「澎湖諸島有事は日本有事」 東アジア全体の戦略的要衝 次期台湾澎湖県長 陳光復氏単独インタビュー

中国の軍事威嚇に屈せず

――台湾有事への具体的な備えとは。

澎湖に駐留する台湾軍部隊の指揮は中央政府が行うが、民間の力も非常に重要になる。民間を動員する訓練を行うことで、有事への準備ができる。これは民間指揮官としてやらなければならないことであり、着手したい。

一方で、選挙でも訴えたことだが、澎湖に駐留する部隊を増やしてほしいと思っており、訓練センターを誘致したい。

――来年から高校で射撃訓練が再開されるそうだが。

中央政府が決めたことだが、教育カリキュラムにはもともと軍事訓練があった。救援、医療、消防に加え、武器の扱いも戦時に当然備えておくべき知識だ。

細かい訓練内容は中央や教育部(文科省に相当)が決める。われわれはこれを支持し、実施していく。

――地方選での民進党大敗を受け、蔡英文総統の求心力が低下したと言われている。2024年総統選についてどのような展望を持っているか。

蔡政権の「抗中保台」は正しい主張だ。
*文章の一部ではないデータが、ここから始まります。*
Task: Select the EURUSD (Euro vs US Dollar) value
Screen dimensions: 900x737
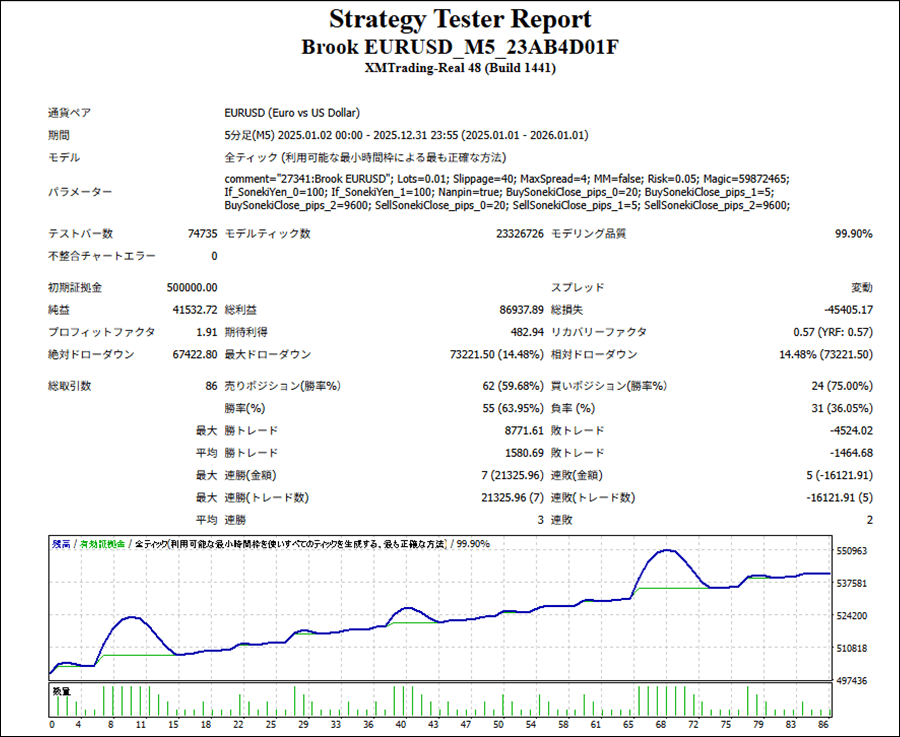Action: [x=292, y=113]
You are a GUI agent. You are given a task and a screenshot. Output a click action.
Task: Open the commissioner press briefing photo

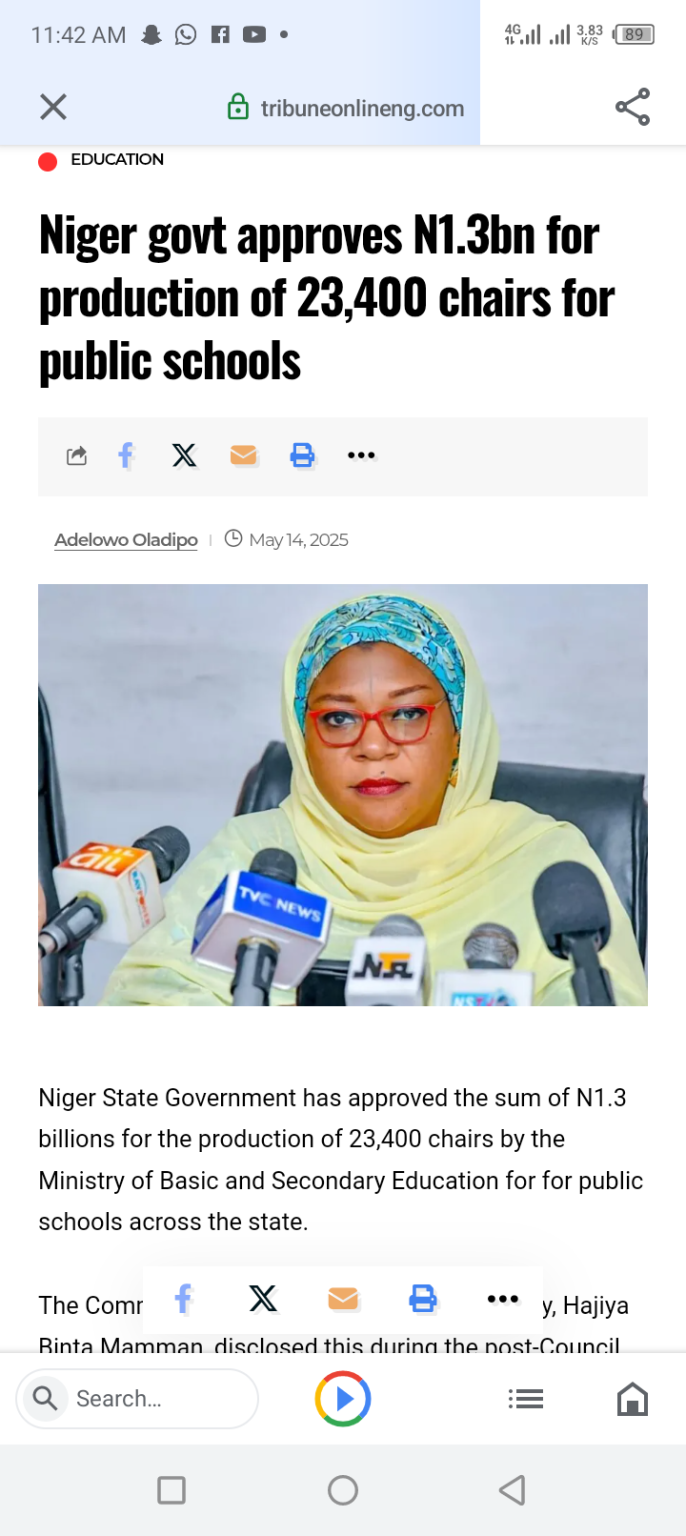coord(343,795)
だが、地方選で共感してもらうのは難しい。地方選で市民が重視するのは雇用や福利、候補者の人格だからだ。

今回、民進党は負けたものの、蔡総統の支持率は50%を超えている。総統選では抗中保台などの大きな政策に関心が集まり、共感を得るだろう。従って、24年総統選は大丈夫(民進党候補が勝利する)と信じている。

――日台関係をどう見る。

日本と台湾は歴史と文化を共有しており、澎湖島にも日本統治時代に建設された弾薬庫などの重要施設が残っている。

私が前回県長を務めた当時(2014~18年)、沖縄や静岡と交流した。西伊豆町と姉妹公園を結び、澎湖県庁にはいただいたお茶の木が2本植えられている。

日台関係がより密接であってほしいと思っている。澎湖をアピールすることで、交流を促進していきたい。